Spino- and cuneo-cerebellar neurons end as mossy fiber terminations in the cerebellum.  In addition to the multiple classes of spino- and cuneo-cerebellar neurons, mossy fiber inputs can originate from vestibular nuclei, the lateral reticular nucleus, and the pons.  Granule cells are the primary target of mossy fiber terminals in the cerebellum; consequently granule cells serve as the principal processor of this diverse input to the cerebellum.  Granule neurons have ~4 dendrites with each dendrite receiving one excitatory mossy fiber input.  The simplicity in number and the diversity of origin of mossy fiber inputs make granule neurons an interesting and tractable system to explore how input convergence creates meaningful neuronal codes. We are characterizing the global and cellular patterns of mossy fiber convergence in the cerebellum as well as how these arrangements affect granule cell output.  To this end, we will first determine unique genetic identities of each precerebellar neuronal class; knowledge of the genetic identities of these neurons will facilitate a number of crucial experiments including circuit tracing, optogenetic experiments, and ablation studies.

Currently, we have genetic control over one class of spinocerebellar neurons providing an example of our plan for each precerebellar type.  Glial derived neurotrophic factor (GDNF) is selectively expressed in Clarke’s column of the dorsal spinocerebellar system.  We have produced several lines of GDNF BAC transgenic mice with the aim of dissecting the role Clarke’s column in motor control.  To this end, we have generated a GDNF::diphtheria toxin receptor mouse line that renders only GDNF-expressing neurons susceptible to toxin-induced cell death.  The specificity of the genetics and the control of toxin administration permit us to test the behavioral role of Clarke’s column.

Despite much effort, a black box has remained in between sensory input and motor output.  To reveal aspects of this black box we will chase sensory inputs into the brain in order to understand how the nervous system changes natural stimuli into a code it can use for motor control.
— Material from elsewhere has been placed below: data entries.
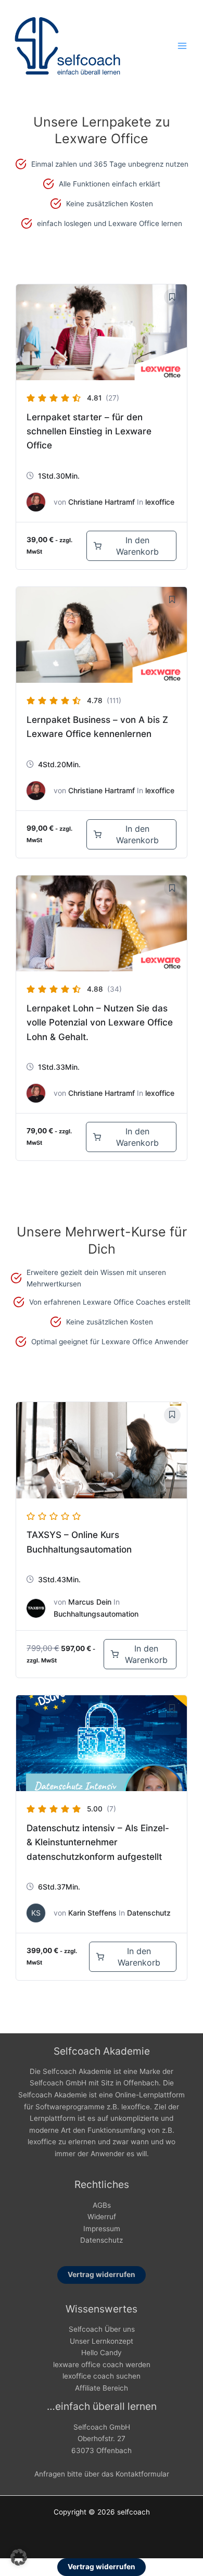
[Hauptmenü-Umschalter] (182, 46)
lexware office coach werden (101, 2364)
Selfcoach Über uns (102, 2329)
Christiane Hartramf (101, 501)
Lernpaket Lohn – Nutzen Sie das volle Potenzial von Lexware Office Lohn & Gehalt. (100, 1022)
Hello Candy (101, 2352)
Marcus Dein (89, 1601)
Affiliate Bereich (101, 2388)
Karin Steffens (92, 1912)
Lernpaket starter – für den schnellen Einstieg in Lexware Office (89, 431)
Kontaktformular (142, 2474)
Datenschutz (149, 1912)
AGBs (102, 2205)
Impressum (101, 2228)
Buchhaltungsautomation (96, 1613)
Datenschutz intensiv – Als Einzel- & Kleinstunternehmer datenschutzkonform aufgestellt (98, 1842)
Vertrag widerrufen (101, 2274)
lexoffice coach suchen (101, 2376)
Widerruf (101, 2216)
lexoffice (159, 501)
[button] (18, 2557)
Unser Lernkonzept (101, 2341)
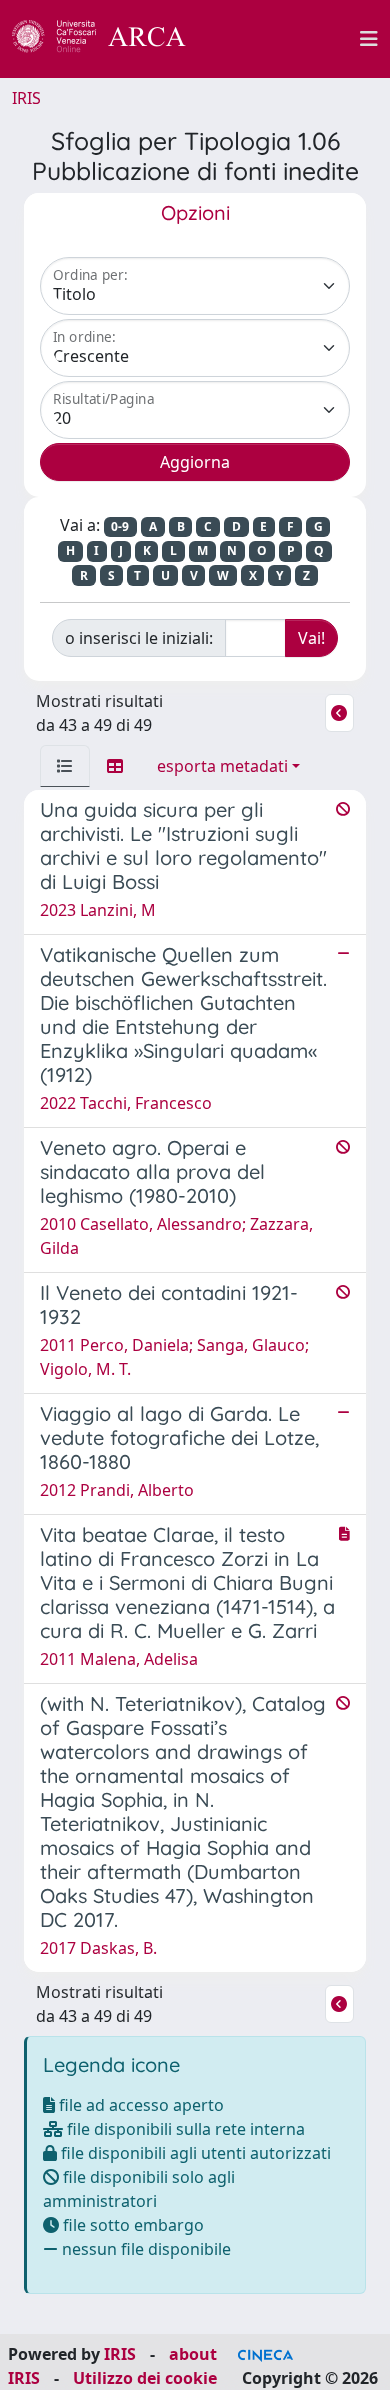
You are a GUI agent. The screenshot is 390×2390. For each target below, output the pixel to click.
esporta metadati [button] (222, 766)
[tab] (65, 766)
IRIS (26, 98)
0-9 (120, 526)
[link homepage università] (284, 39)
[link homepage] (110, 39)
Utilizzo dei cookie (145, 2378)
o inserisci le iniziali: (139, 638)
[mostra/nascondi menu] (369, 39)
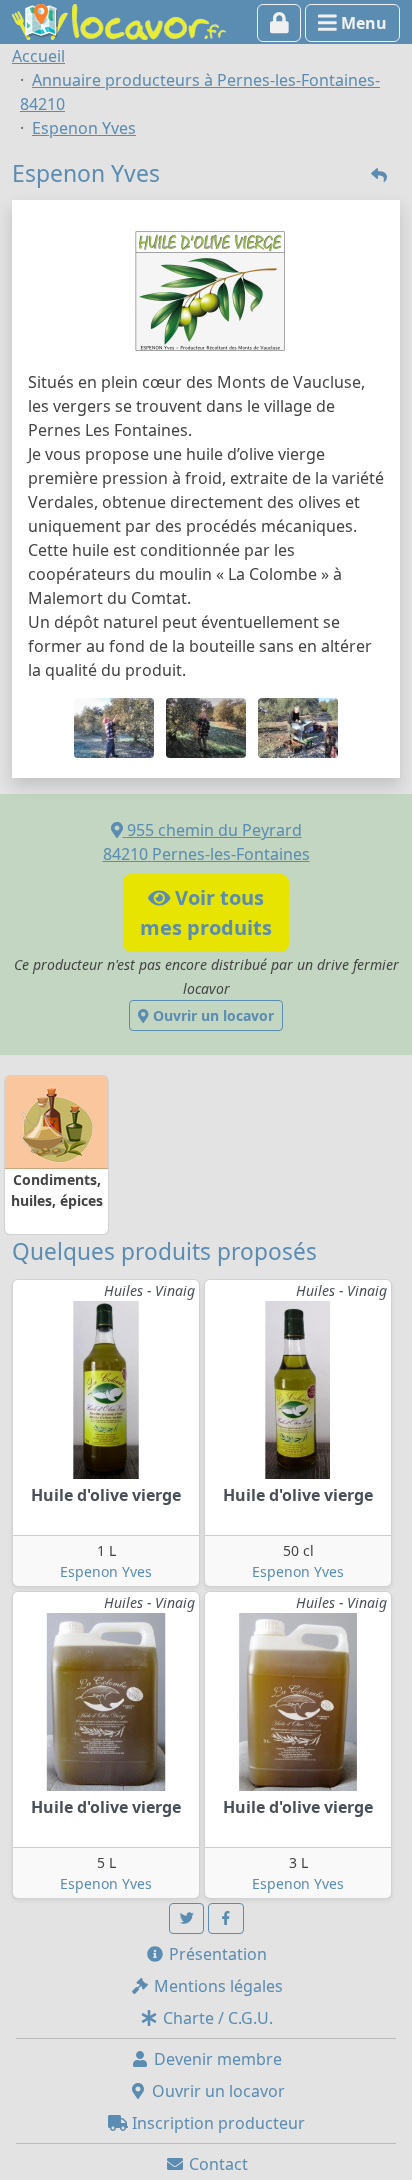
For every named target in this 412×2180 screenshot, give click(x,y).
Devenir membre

Since arriving at Janelia in October of 2010, I have been gearing up the lab with microscopes, electrophysiology equipment, and genetic tools.  Collaborating with Dan Flickinger and Jason Osbourne in Instrument, Design, and Fabrication, we have developed a multi-photon microscope that enables us to image and perform optogenetic experiments in vivo in the brainstem.  Also during this time we have mined the brainstem for specific and selective gene expression patterns.  The transgenic core at Janelia has used these results to design and produce mice for the lab which will be instrumental in obtaining genetic control over select populations of precerebellar neurons.